Your instructions ▸
What needs transcribing is the line with "You are a computer-use" and every line after it to the end of the records, exactly and alone, with no pictures.

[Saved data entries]
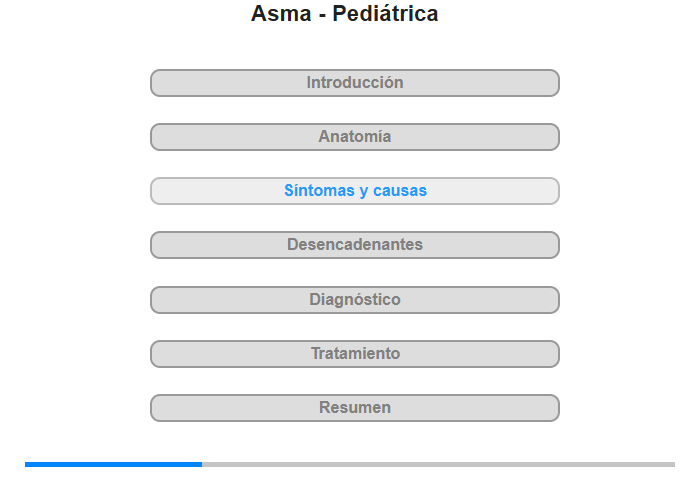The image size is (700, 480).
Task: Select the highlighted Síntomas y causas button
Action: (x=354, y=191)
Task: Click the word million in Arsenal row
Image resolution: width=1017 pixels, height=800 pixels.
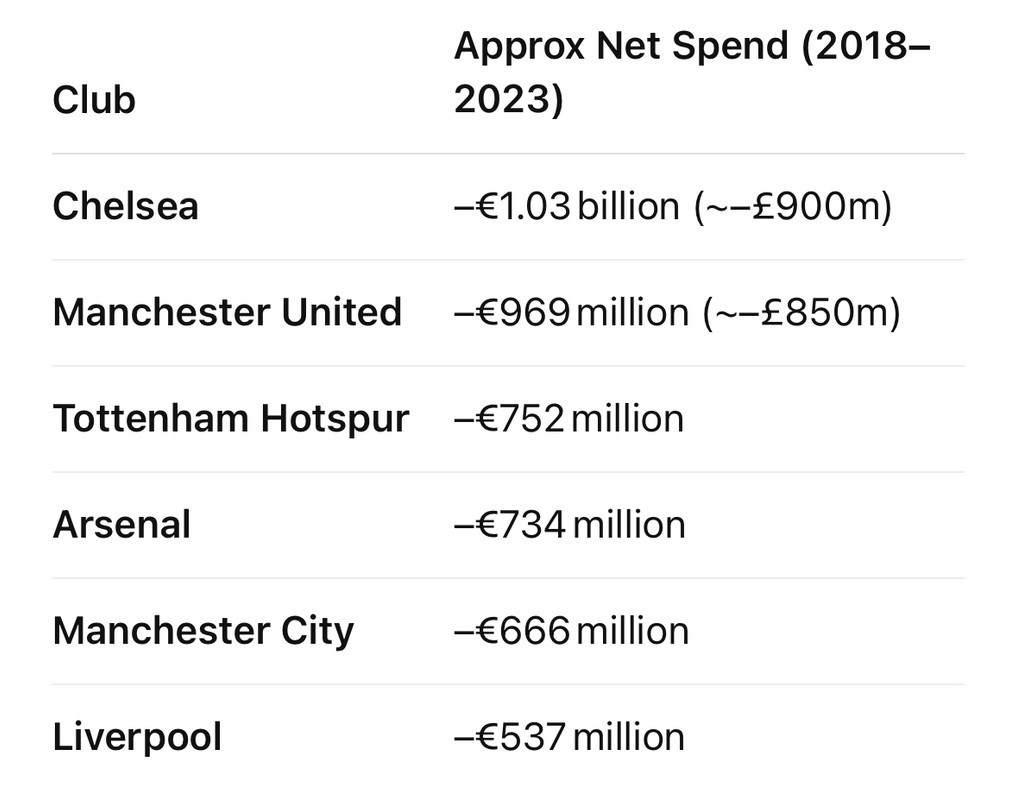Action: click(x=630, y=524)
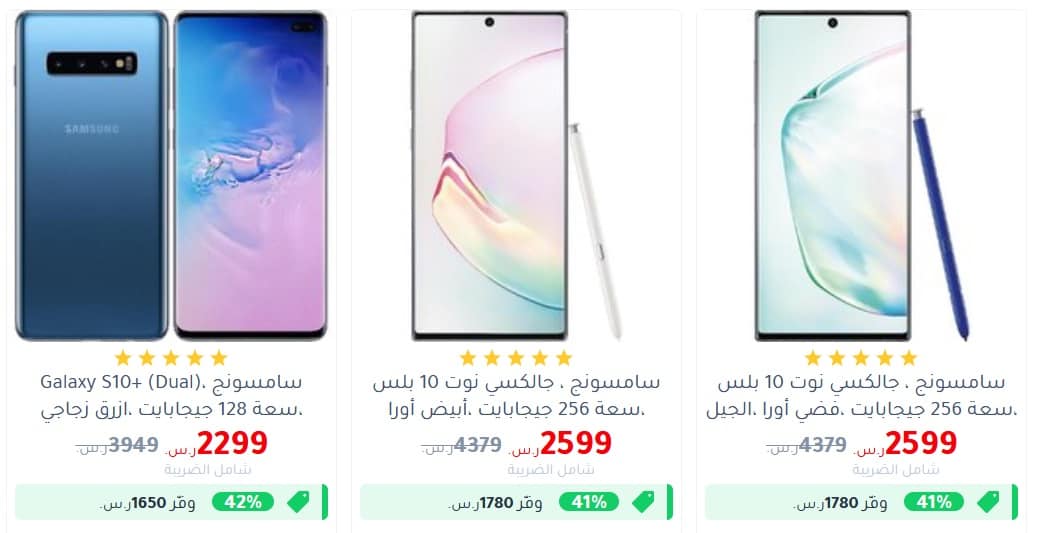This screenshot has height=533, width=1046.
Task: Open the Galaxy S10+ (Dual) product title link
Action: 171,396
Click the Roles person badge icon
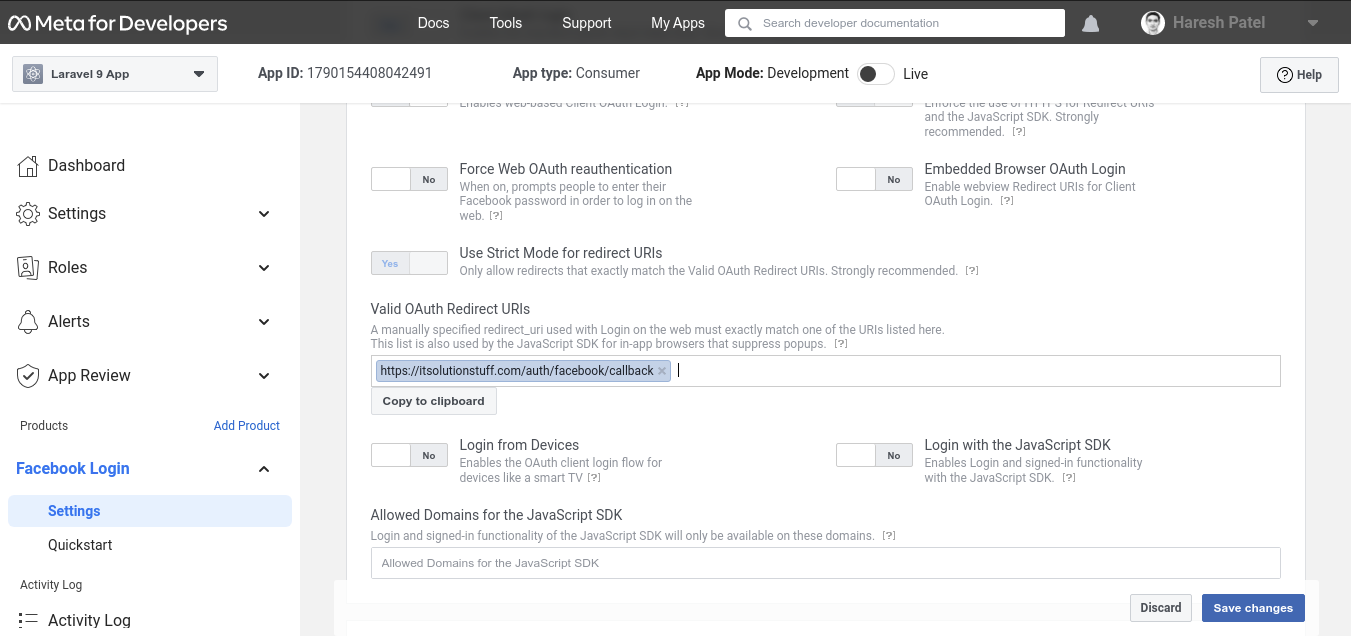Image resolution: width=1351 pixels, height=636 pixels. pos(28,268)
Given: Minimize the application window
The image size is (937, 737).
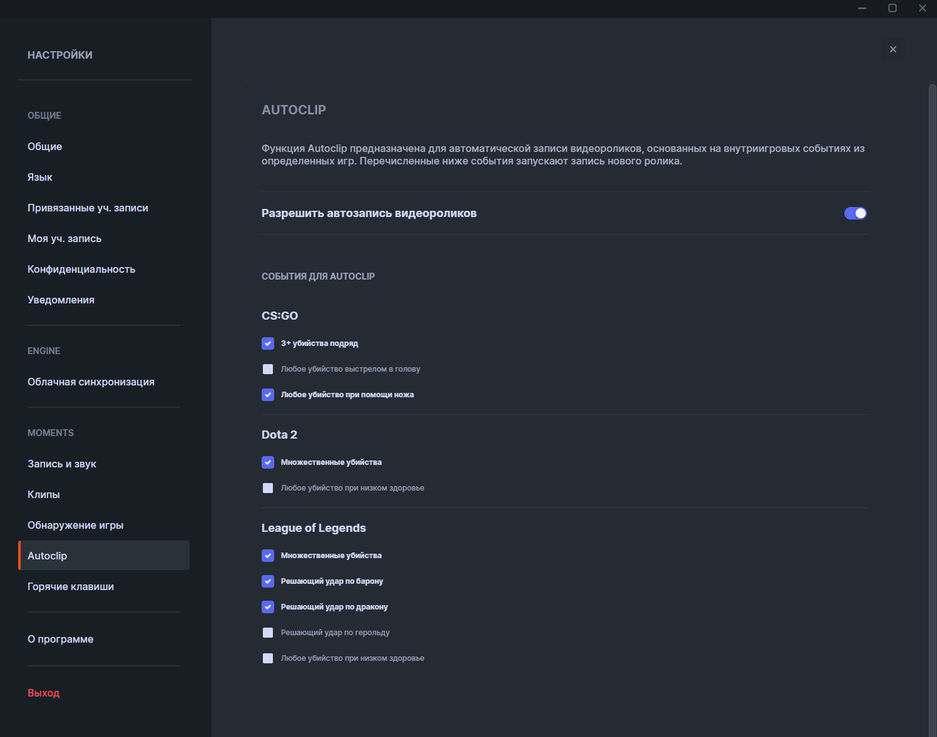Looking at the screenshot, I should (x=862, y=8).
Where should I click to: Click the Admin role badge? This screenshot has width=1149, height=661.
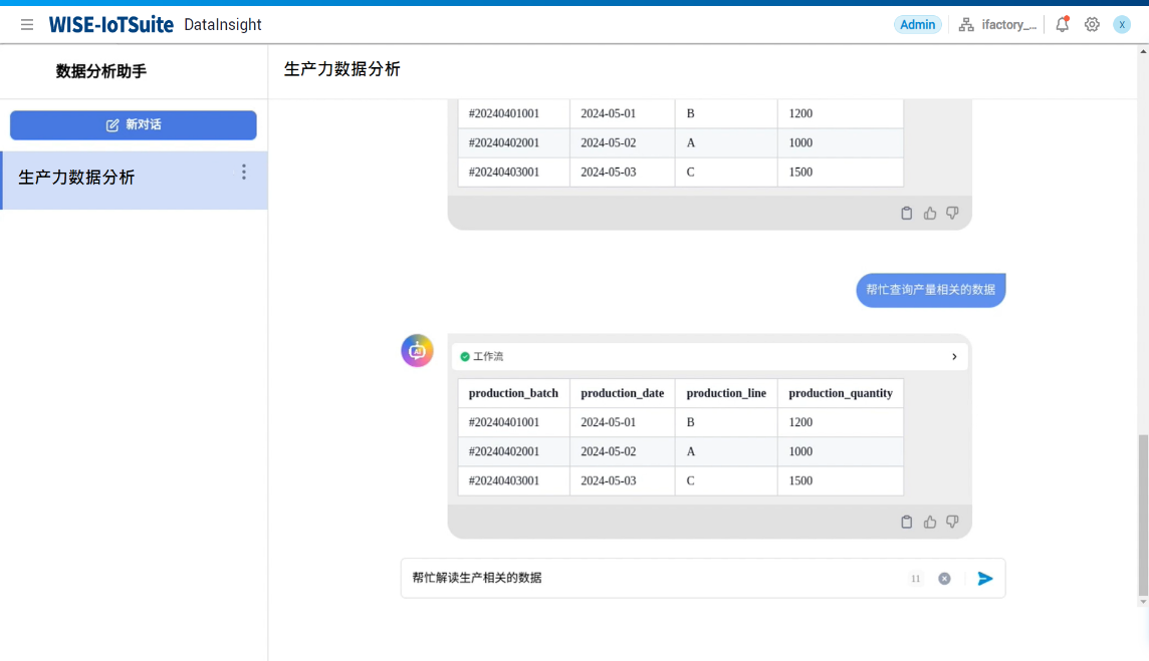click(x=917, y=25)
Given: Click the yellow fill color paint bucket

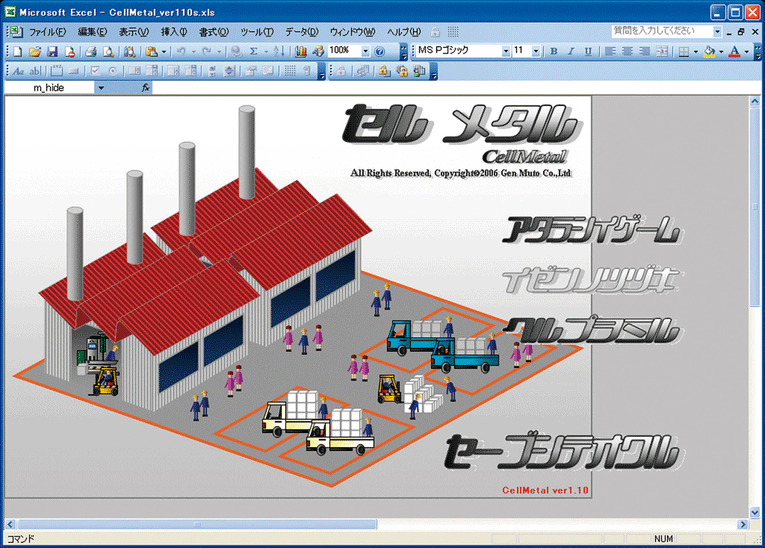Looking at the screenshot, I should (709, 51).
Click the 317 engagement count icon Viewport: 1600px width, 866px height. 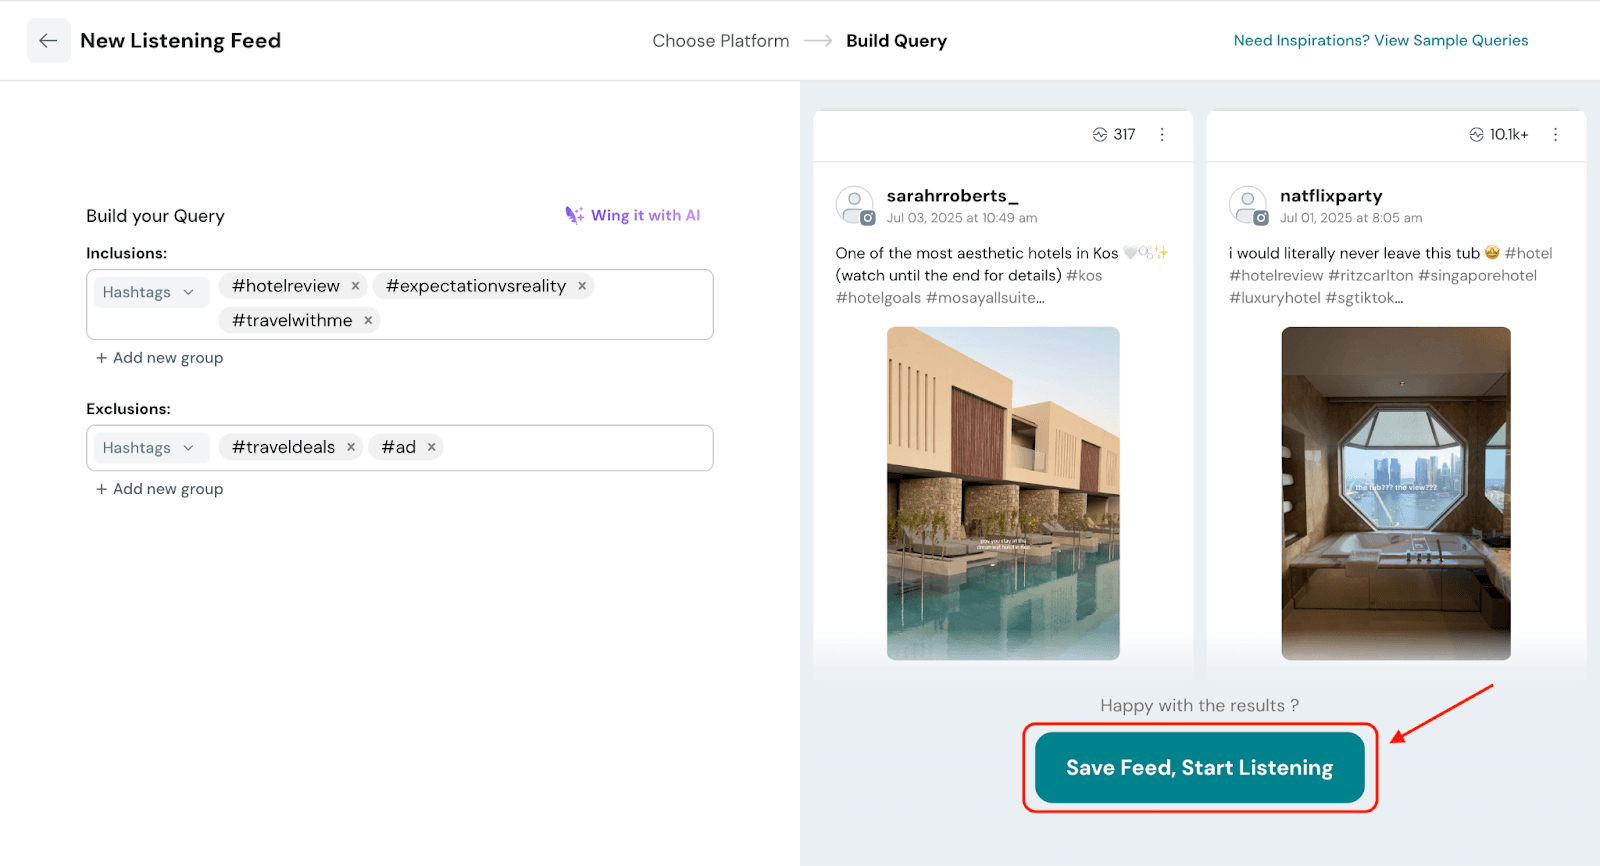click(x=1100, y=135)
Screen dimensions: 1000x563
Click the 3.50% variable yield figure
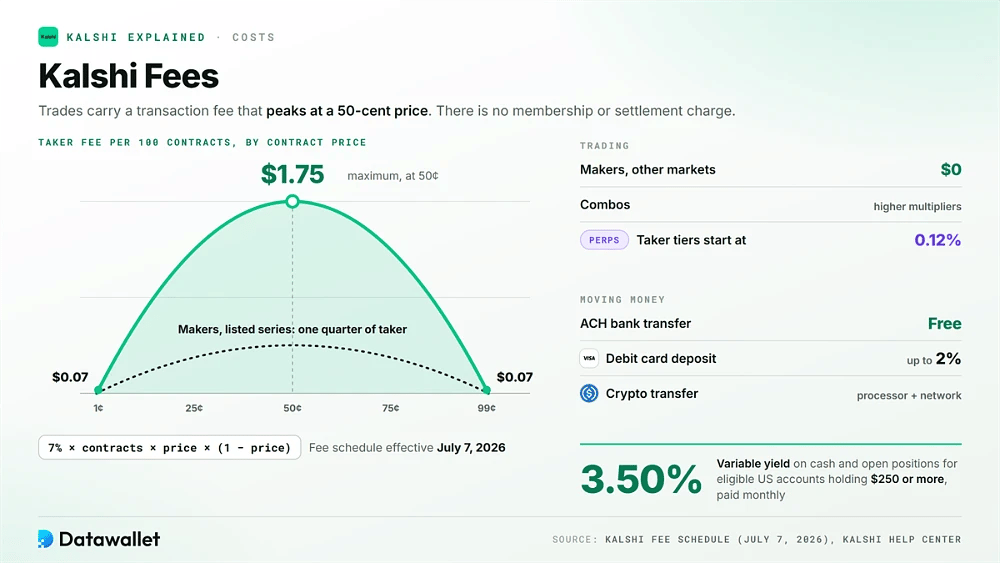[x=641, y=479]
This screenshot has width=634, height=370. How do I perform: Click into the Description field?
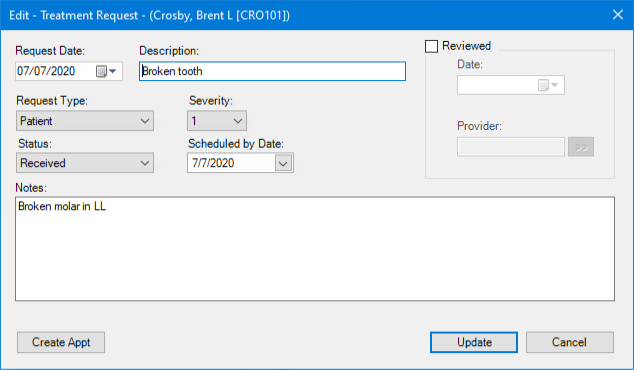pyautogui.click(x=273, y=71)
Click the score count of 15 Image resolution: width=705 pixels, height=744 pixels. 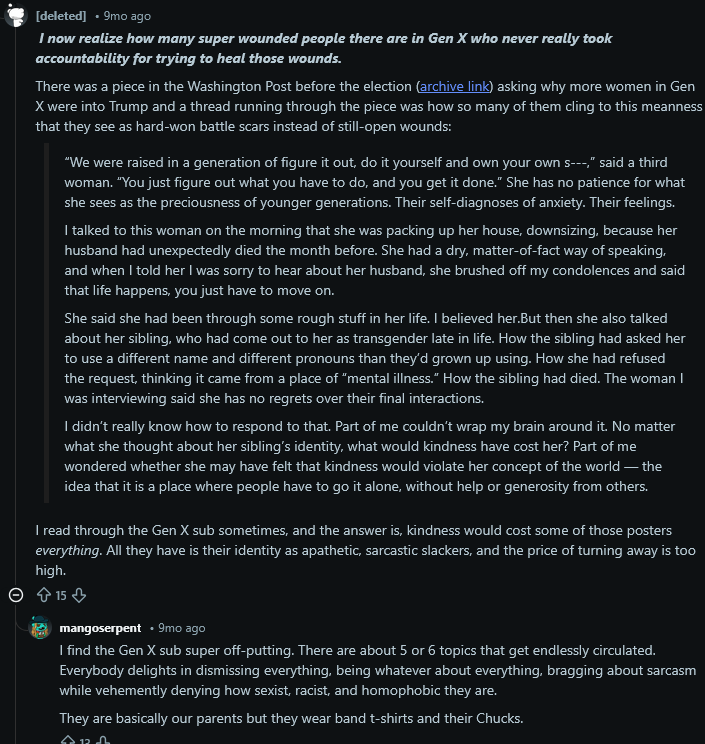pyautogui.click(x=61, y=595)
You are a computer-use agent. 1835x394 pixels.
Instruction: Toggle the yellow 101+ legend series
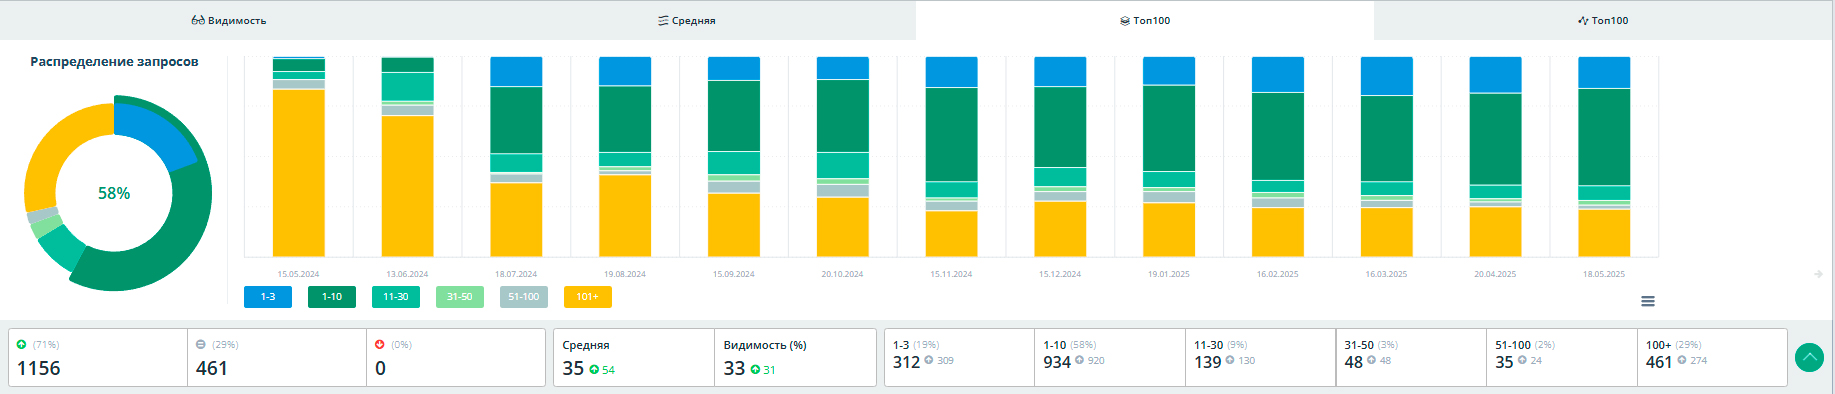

Answer for this exercise ▸
You are a computer-use agent. 1835x394 pixels.
Instruction: Toggle the yellow 101+ legend series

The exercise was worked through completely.